The collection ratio and relative collection ratio were used to describe the dispersal behavior of slow-release volatiles in the wind tunnel. The formulae used to these ratios were as follows: Collection ratio = (amount collected at a point/amount released from the source) × ‰; Relative collection ratio = (collection ratio at a point/total collection ratio of the three points at the same horizontal distance from the odor source) × %. The amount released from the odor source was estimated as follows: 50 × average amounts detected at the 4th, 22nd, 40th, 58th, 76th, and 94th minute.

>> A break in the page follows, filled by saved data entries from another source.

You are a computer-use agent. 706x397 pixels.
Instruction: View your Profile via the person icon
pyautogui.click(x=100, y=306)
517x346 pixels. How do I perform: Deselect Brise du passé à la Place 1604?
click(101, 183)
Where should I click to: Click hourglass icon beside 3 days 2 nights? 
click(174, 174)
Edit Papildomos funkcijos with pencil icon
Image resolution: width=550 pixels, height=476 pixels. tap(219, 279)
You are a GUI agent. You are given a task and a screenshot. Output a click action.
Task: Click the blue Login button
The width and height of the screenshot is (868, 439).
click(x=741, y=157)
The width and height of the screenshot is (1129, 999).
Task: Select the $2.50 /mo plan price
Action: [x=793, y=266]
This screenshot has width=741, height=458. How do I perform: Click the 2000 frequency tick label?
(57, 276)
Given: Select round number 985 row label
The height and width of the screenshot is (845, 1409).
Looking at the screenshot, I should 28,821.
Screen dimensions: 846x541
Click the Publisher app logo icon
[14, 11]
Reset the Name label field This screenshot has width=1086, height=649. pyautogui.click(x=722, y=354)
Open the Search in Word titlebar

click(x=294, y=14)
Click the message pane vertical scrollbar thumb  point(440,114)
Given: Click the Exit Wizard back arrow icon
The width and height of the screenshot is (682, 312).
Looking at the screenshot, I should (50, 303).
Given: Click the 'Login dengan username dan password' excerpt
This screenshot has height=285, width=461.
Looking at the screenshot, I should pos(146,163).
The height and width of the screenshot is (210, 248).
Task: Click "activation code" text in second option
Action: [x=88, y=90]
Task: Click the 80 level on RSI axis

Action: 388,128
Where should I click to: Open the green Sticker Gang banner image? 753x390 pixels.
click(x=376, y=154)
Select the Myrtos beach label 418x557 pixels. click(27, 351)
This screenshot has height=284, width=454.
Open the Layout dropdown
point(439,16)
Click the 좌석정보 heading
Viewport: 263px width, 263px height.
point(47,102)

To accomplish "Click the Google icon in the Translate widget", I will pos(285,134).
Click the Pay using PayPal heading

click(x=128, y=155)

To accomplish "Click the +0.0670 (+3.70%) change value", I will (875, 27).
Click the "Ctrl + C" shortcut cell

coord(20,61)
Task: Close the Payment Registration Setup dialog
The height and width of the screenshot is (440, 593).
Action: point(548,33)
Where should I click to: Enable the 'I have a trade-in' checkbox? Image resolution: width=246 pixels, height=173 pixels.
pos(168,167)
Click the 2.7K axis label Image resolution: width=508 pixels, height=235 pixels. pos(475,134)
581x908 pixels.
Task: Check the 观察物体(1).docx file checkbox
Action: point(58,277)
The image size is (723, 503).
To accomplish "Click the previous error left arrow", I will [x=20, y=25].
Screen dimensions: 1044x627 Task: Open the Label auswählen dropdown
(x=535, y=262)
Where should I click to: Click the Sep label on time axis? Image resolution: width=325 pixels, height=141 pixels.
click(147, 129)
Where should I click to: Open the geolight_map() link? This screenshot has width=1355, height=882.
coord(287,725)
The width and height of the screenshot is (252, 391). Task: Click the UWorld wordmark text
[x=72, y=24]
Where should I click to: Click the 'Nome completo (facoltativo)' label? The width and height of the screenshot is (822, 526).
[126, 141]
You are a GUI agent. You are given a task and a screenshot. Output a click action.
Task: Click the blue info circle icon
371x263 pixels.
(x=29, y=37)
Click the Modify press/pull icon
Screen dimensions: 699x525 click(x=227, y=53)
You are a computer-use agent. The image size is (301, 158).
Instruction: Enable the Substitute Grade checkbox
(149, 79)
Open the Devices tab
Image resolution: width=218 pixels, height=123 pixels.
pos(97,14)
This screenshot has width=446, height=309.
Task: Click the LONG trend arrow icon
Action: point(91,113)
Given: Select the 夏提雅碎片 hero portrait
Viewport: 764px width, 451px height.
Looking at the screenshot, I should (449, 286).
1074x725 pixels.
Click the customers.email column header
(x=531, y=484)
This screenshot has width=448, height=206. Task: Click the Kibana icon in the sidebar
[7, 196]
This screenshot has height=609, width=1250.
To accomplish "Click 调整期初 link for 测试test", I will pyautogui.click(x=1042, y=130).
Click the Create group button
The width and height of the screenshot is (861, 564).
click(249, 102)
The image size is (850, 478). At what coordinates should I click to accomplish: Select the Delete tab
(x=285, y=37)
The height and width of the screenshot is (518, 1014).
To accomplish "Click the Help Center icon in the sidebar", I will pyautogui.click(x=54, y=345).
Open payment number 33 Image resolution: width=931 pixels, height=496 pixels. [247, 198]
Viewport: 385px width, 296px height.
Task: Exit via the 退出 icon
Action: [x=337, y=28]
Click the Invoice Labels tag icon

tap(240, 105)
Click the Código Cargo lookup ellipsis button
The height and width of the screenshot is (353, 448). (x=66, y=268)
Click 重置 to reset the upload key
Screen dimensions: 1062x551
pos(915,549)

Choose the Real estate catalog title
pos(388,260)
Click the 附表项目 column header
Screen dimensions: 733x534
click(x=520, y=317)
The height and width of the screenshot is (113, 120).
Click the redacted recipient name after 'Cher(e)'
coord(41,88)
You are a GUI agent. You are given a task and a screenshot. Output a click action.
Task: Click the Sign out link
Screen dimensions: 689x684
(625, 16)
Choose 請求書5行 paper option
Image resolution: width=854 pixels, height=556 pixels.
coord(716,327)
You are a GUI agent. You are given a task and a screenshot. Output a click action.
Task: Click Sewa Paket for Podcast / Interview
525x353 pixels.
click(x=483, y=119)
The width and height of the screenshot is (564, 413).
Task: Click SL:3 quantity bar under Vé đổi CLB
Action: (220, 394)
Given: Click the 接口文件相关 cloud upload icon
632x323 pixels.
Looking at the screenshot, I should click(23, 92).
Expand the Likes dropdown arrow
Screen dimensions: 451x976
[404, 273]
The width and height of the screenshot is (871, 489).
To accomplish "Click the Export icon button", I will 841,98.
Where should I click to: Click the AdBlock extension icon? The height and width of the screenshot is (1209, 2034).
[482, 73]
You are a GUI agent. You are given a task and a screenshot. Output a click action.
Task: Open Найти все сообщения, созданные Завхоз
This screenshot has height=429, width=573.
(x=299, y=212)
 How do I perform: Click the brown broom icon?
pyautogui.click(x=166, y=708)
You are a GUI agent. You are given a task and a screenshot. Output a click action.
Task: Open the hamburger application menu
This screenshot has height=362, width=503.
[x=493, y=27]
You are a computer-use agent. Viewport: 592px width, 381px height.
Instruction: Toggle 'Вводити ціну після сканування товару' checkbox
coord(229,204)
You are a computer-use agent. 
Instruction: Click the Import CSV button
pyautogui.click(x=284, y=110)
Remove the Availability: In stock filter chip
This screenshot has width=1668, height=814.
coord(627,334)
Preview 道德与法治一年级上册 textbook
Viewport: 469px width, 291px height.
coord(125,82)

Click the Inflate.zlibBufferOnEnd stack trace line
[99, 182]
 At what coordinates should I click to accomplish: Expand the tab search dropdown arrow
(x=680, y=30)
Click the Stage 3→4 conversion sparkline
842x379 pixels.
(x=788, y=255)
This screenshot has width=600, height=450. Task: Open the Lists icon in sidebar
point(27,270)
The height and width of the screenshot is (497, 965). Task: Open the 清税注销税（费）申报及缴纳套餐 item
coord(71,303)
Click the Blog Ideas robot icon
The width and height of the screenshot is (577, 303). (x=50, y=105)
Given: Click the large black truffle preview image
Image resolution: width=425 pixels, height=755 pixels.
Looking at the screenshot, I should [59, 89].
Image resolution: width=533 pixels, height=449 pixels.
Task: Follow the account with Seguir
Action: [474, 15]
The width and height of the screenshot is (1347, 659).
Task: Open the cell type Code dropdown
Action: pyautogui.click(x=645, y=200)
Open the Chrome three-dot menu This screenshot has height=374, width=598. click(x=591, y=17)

All statistical tests were carried out using SAS V8.2 (SAS Institute, Cary, NC, USA). Differences in the collection ratios or relative collection ratios at a collection point between high and low wind speed were determined using two-sample t-test for means. Prior to these analyses, the data were loge(X + 1)-transformed to satisfy the assumptions of normality and homogeneity. Principal component analysis (PCA) was used to compare the profiles of volatiles released at the odor source and those collected at different points, and to compare the collection ratios of nine compounds at different collection points55,56. For volatile profiles, the percentages of compounds in the collected or released volatiles were log10 (X + 0.00001)-transformed, mean centered, and represented as a covariance matrix before PCA. For collection ratios of compounds, the data were normalized, log10 (X + 0.00001)-transformed, mean centered, and represented as a covariance matrix before PCA. A mixed-model ANOVA of the factor scores for PCA was used to detect significant variations in the profiles of volatiles and the collection ratios of nine compounds. The ANOVA for the PCA based on the profiles included the horizontal position of the points (right, middle, and left), the vertical distance of the points from the source (0 cm, 20 cm, 60 cm, 120 cm, and 180 cm), and their interaction as fixed effects, and replicate as a random effect. The horizontal position and vertical distance of the source odor was, respectively, middle and 0 cm. For the PCA based on the collection ratios of nine compounds, compounds were considered as fixed effects and replicate as a random effect.